WGS3, an improved whole-genome shotgun assembly, includes 20.7 Mb of draft-quality sequence not represented in the Release 3 sequence spanning the euchromatin. We annotated this sequence using the methods employed in the re-annotation of the Release 3 euchromatic sequence. This analysis predicted 297 protein-coding genes and six non-protein-coding genes, including known heterochromatic genes, and regions of similarity to known transposable elements. Bacterial artificial chromosome (BAC)-based fluorescence in situ hybridization analysis was used to correlate the genomic sequence with the cytogenetic map in order to refine the genomic definition of the centric heterochromatin; on the basis of our cytological definition, the annotated Release 3 euchromatic sequence extends into the centric heterochromatin on each chromosome arm.

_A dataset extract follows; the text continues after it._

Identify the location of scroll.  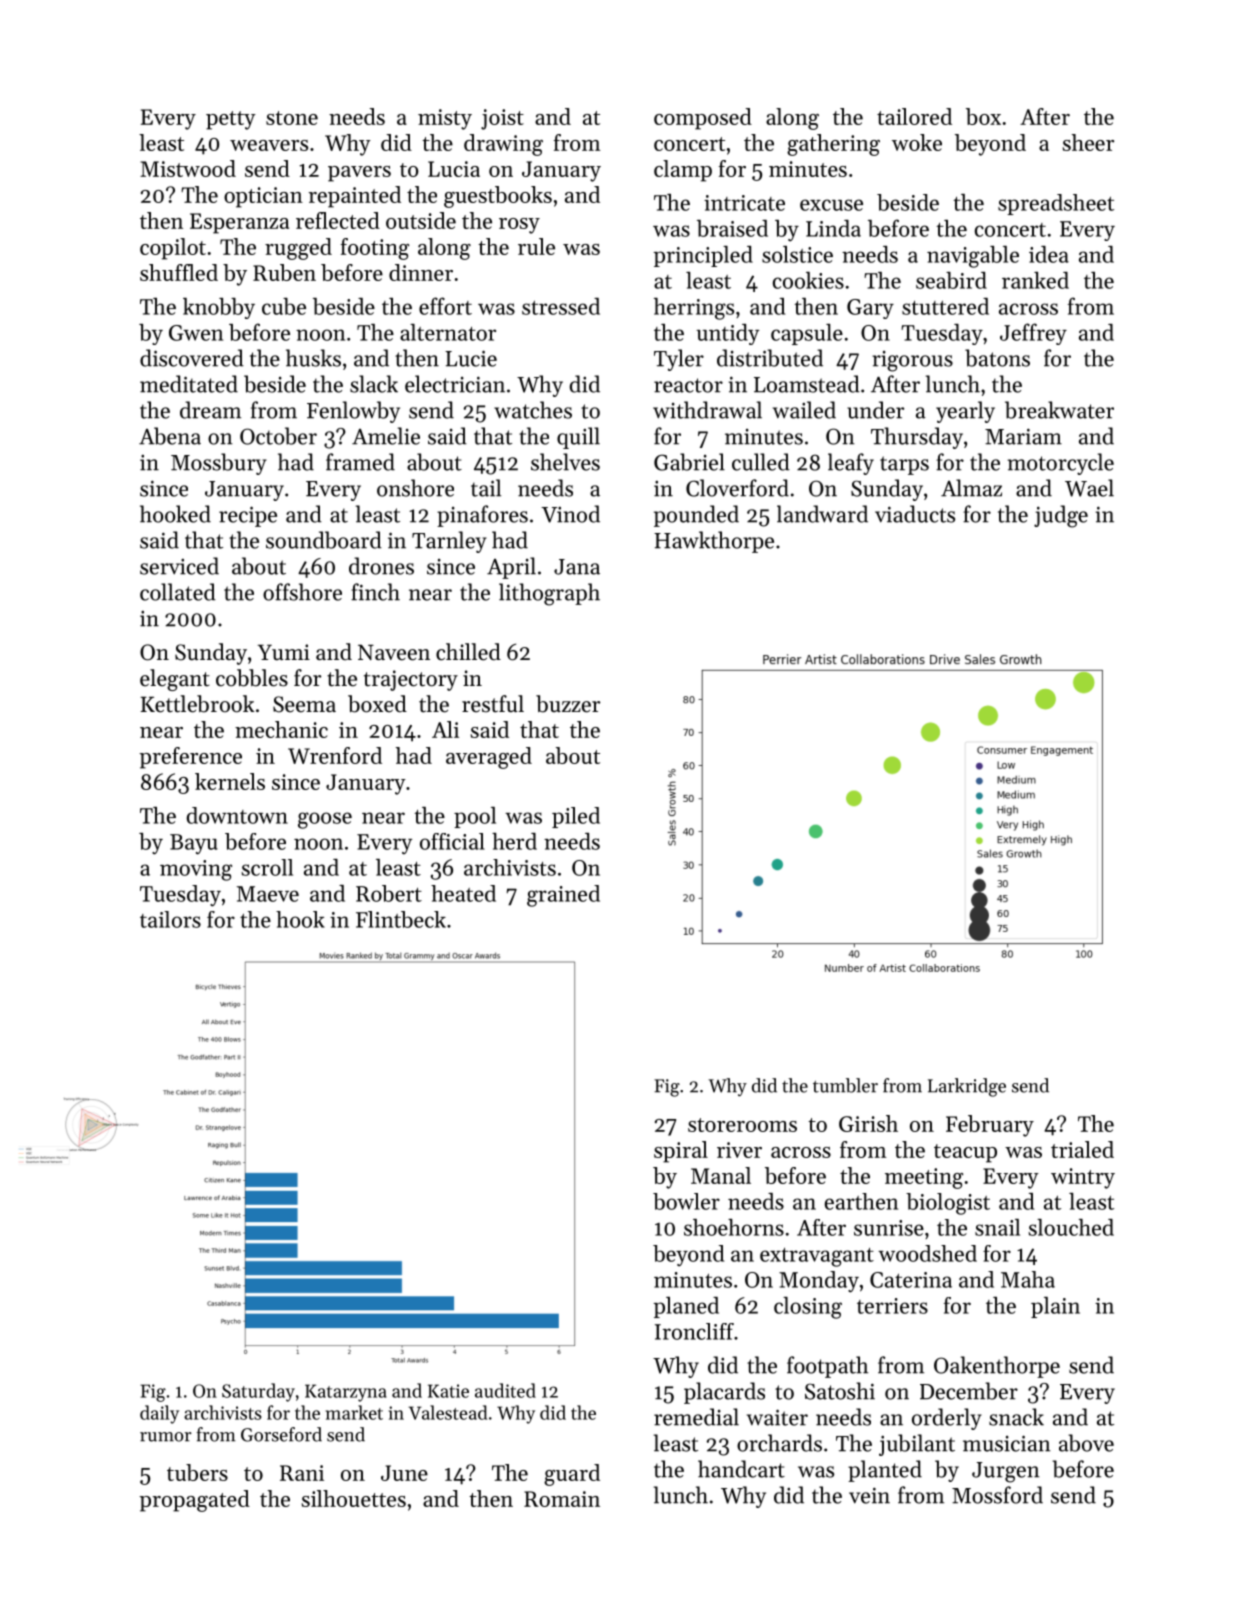
(267, 867).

Whole-genome shotgun assembly produced a reliable draft-quality sequence of a significant part of the Drosophila heterochromatin. Annotation of this sequence defined the intron-exon structures of 30 known protein-coding genes and 267 protein-coding gene models. The cytogenetic mapping suggests that an additional 150 predicted genes are located in heterochromatin at the base of the Release 3 euchromatic sequence. Our analysis suggests strategies for improving the sequence and annotation of the heterochromatic portions of the Drosophila and other complex genomes.